TASK ITEM:
Whenever the word "Contractors" appears in a line of the data below, copy that line.
*** Opening DATASET RECORDS ***
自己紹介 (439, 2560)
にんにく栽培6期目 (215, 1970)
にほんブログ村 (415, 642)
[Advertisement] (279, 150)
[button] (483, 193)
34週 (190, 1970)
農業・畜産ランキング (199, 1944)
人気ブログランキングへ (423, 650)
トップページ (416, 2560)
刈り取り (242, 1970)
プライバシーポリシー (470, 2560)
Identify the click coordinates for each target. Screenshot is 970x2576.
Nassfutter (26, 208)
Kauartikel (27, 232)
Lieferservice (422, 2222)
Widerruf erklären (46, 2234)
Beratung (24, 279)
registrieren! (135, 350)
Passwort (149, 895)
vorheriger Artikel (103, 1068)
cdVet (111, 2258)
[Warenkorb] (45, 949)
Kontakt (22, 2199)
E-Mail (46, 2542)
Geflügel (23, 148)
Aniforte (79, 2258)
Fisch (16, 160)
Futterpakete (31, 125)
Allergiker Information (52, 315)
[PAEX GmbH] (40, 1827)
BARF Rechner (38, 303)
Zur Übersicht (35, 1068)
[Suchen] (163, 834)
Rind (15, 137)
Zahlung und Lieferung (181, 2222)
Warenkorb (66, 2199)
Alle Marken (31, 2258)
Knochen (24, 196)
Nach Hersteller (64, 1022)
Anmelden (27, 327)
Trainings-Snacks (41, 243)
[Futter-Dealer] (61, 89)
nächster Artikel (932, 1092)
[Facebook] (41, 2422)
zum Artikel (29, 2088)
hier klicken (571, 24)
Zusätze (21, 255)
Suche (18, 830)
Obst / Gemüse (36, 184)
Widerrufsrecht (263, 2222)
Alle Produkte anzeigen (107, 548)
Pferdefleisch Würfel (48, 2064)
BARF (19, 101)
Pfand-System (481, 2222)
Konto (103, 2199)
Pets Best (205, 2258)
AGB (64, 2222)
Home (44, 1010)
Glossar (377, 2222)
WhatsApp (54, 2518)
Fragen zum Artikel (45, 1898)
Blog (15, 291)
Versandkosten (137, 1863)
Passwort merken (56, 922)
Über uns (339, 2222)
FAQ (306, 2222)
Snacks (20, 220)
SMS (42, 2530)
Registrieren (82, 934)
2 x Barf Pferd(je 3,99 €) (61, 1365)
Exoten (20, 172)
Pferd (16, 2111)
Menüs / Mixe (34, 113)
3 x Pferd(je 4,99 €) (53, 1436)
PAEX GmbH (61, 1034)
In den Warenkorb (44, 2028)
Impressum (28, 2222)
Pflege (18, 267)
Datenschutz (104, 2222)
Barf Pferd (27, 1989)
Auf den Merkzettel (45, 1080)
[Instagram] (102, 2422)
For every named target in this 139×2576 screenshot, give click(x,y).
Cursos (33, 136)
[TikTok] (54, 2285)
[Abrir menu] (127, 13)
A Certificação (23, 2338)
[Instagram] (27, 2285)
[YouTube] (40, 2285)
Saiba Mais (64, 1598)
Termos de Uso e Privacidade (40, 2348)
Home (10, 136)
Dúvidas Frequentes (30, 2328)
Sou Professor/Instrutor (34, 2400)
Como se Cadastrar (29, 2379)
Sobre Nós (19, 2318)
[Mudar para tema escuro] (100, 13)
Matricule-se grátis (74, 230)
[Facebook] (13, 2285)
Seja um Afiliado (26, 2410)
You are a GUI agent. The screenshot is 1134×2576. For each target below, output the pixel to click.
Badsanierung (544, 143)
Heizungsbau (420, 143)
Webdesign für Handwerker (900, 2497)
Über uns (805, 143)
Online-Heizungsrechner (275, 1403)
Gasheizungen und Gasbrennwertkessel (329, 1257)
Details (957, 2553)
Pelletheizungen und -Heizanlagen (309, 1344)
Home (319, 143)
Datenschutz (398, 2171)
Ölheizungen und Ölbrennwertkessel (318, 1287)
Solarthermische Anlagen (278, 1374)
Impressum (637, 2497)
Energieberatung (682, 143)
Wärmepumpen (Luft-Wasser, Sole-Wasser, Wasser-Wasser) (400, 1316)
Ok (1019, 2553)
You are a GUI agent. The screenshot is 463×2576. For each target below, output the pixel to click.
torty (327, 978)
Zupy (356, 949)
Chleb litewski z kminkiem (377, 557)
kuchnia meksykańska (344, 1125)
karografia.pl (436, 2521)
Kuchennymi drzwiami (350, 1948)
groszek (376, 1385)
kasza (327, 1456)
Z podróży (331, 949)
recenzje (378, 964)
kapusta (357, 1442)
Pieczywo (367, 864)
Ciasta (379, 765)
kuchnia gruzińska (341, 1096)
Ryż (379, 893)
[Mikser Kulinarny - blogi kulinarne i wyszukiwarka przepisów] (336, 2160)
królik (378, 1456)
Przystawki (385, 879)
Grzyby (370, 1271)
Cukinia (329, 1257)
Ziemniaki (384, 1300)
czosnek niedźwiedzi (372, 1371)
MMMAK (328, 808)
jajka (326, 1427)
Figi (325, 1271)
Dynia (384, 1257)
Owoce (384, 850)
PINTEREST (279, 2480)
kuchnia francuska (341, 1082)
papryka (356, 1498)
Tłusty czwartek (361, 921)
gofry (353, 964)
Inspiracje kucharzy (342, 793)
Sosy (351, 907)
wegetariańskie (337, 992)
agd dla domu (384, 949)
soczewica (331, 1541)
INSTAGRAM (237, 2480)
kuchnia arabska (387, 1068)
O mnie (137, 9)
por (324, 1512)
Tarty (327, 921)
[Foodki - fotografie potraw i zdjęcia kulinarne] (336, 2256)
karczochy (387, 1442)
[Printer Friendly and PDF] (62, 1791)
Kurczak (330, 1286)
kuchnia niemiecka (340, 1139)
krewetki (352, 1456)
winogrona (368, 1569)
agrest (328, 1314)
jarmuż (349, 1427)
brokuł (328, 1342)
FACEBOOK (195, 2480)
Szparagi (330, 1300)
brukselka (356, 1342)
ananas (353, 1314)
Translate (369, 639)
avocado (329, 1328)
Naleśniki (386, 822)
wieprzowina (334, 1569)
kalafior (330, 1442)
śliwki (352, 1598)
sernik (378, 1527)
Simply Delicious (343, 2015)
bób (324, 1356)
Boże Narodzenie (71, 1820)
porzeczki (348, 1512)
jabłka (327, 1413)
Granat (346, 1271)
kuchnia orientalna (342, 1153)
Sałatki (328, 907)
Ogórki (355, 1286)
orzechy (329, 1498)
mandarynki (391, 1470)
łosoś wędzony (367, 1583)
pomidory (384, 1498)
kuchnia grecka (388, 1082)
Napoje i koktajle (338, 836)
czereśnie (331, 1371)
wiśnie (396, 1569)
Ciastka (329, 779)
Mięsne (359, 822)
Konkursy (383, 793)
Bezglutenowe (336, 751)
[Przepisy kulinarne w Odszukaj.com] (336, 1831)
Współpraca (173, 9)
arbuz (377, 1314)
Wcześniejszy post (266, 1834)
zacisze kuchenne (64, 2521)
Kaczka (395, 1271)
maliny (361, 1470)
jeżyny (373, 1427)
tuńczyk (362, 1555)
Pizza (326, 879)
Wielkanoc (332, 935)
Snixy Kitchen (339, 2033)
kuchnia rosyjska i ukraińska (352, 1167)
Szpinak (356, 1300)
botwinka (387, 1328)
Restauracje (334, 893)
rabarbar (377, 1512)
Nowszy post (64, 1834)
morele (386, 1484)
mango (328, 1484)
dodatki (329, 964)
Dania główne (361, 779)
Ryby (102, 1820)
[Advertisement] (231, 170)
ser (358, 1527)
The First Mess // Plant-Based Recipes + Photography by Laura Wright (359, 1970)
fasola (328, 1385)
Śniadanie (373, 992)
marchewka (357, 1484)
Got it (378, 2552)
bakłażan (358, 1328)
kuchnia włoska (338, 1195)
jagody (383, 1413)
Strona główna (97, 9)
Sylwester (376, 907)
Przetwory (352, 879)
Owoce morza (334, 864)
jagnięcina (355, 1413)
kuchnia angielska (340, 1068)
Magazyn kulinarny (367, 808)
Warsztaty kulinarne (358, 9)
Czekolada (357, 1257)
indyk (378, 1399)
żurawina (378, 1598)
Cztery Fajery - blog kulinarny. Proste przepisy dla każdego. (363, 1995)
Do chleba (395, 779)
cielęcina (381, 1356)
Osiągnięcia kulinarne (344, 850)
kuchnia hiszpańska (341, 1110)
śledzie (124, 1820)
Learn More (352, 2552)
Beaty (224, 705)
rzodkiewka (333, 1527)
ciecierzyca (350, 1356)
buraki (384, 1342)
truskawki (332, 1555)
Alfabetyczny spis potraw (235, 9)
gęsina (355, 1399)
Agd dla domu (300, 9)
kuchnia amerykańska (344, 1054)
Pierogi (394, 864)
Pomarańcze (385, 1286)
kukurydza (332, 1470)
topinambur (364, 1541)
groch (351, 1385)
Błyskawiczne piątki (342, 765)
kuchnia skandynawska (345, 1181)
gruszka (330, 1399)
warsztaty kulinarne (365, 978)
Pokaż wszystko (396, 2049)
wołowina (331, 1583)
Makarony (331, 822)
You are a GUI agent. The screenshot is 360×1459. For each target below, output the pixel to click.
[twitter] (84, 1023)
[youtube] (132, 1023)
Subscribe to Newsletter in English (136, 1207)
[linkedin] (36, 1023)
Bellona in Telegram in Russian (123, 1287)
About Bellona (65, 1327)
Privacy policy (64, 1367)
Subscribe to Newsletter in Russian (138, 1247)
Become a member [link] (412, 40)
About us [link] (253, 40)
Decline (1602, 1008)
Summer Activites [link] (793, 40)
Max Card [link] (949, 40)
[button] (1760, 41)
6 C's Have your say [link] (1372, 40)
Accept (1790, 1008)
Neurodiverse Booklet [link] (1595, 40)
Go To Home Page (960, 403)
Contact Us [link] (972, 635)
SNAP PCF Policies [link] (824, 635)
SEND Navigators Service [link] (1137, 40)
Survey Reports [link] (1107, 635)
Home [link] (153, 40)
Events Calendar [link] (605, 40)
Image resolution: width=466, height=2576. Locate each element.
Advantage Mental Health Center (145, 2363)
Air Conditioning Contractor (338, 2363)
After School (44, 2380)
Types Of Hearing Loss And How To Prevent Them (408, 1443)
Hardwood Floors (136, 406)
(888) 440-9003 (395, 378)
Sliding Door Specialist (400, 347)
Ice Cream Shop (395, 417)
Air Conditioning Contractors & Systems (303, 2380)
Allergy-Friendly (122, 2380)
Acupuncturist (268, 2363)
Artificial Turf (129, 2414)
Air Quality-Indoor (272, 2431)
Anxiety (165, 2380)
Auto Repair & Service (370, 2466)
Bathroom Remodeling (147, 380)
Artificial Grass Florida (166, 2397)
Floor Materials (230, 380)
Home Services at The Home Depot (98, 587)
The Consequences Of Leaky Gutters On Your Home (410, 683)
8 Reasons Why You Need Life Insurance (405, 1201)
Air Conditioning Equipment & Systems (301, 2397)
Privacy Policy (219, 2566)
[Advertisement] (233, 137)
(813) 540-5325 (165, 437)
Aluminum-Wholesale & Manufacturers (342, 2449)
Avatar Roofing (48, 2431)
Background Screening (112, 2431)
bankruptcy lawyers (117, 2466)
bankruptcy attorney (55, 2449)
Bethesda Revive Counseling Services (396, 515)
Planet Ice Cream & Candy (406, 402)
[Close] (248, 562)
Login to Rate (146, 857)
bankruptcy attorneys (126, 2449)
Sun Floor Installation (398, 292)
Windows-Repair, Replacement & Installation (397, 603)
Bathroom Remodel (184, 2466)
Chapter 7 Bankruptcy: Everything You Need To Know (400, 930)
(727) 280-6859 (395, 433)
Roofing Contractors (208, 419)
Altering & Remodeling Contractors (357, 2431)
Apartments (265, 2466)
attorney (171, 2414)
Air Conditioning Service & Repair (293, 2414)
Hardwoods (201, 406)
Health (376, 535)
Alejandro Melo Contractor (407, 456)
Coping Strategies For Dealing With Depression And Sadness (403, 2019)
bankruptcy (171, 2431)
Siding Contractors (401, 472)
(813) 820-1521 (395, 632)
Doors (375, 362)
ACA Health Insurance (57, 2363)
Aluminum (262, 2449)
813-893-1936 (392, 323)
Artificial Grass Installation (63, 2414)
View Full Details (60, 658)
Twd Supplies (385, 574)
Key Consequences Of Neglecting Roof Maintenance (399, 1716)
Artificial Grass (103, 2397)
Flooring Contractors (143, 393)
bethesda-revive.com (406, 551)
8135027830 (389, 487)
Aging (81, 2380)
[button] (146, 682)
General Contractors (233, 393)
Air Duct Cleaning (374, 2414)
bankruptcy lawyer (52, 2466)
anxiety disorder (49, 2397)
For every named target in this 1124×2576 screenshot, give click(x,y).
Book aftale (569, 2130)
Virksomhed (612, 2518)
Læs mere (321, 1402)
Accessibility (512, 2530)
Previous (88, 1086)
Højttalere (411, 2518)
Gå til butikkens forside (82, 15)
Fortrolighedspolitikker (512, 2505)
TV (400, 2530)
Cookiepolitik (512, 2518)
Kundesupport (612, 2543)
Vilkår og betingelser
*** Closing DATASET RECORDS ***
EXPECTED ANSWER:
Air Conditioning Contractors & Systems (303, 2380)
Roofing Contractors (208, 419)
Altering & Remodeling Contractors (357, 2431)
Siding Contractors (401, 472)
Flooring Contractors (143, 393)
General Contractors (233, 393)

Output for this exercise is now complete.